Attualmente l'USAV le sta aggiornando sulla base delle più recenti scoperte scientifiche e, in collaborazione con l’UFAM, le sta integrando con aspetti ecologici della sostenibilità. L’app «MySwissFoodPyramid», con l’aiuto di un diario, permette di osservare da vicino la propria alimentazione e dispensa consigli su come evitare gli sprechi alimentari, sulla spesa consapevole, sulla conservazione degli alimenti e sull’igiene. Anche l’etichetta Nutri-Score, che i produttori possono apporre volontariamente sugli imballaggi degli alimenti, può aiutare i consumatori a decidere consapevolmente quali alimenti acquistare e a optare per prodotti che favoriscono un’alimentazione sana. Un’altra priorità è migliorare il contesto nutrizionale. Dal 2015, nell'ambito della «Dichiarazione di Milano», ad esempio, produttori e rivenditori di alimenti si impegnano, su base volontaria, a ridurre la quantità di zuccheri aggiunti in vari gruppi di alimenti come yogurt, cereali per la prima colazione e bevande rinfrescanti.

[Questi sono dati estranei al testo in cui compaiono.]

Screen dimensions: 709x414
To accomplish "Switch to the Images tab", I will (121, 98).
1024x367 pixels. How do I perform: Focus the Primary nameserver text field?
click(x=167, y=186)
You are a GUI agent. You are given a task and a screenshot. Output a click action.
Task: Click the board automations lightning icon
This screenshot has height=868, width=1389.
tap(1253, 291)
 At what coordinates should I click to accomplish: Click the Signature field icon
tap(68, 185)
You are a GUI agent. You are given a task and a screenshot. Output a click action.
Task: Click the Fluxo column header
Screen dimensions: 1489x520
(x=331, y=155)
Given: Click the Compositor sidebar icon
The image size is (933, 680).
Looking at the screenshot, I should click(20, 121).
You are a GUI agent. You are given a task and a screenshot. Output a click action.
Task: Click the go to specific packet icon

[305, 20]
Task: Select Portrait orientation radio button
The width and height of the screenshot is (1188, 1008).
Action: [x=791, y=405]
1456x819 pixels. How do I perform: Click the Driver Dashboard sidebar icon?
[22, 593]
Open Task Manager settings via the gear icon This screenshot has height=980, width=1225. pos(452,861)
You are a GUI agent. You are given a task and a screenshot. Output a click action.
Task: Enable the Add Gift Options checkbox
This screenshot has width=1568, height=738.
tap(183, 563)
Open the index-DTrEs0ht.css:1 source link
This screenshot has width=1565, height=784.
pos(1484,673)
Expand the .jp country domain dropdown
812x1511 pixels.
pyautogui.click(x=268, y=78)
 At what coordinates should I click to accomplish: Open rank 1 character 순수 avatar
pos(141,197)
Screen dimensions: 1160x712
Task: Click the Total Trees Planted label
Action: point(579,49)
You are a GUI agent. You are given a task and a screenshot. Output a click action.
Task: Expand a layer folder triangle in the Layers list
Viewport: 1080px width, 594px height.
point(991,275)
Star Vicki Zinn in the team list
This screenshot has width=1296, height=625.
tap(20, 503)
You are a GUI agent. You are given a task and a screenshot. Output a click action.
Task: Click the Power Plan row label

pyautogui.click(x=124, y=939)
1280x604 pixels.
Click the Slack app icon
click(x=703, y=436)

Per il settore della ristorazione collettiva, l'USAV, in collaborazione con l'UFAM, sta mettendo a punto due guide pratiche nell'ambito degli standard di qualità svizzeri per incoraggiare una ristorazione collettiva che promuova la salute. La pubblicazione di queste guide è prevista per l'inizio del 2024. Vengono inoltre offerti supporti orientati alla pratica con standard di qualità per pasti equilibrati e sostenibili nonché per una cultura della tavola pedagogicamente significativa nelle mense assistite e nelle strutture diurne delle scuole e/o dei comuni e delle città. Si tratta di un'offerta a bassa soglia. Infine, nell'ambito del piano d'azione contro lo spreco alimentare, il Consiglio federale ha firmato un accordo intersettoriale con imprese e organizzazioni della filiera alimentare con l'obiettivo di dimezzare, entro il 2030, le perdite alimentari rispetto al 2017. L'accordo prevede, tra l'altro, la definizione di obiettivi settoriali specifici e il sostegno della Confederazione a progetti pilota per misure di riduzione. La base legale per questo si trova nella Legge sulla Protezione Ambientale (Art. 30 comma 1 e Art. 41a LPAmb) e nell'Ordinanza sulla prevenzione e lo smaltimento dei rifiuti (Art. 6 e 11 OTR).
Punto 7 - Onde promuovere un consumo alimentare sostenibile, il Consiglio federale punta sul rafforzamento delle competenze nutrizionali dei consumatori e su misure volontarie anziché su divieti (vedi sopra). A questo proposito rimanda altresì alle sue risposte alle interpellanze Munz 22.4145 «Nuove raccomandazioni nutrizionali che tengano conto di criteri ambientali» e Ruppen Franz 19.3515 «Foglio informativo dell'UFAM sulla ristorazione sostenibile. Non abbiamo altri problemi?» nonché alla domanda Candinas 21.7591 «Le prescrizioni alimentari emanate dall’UFAM non sono esagerate?».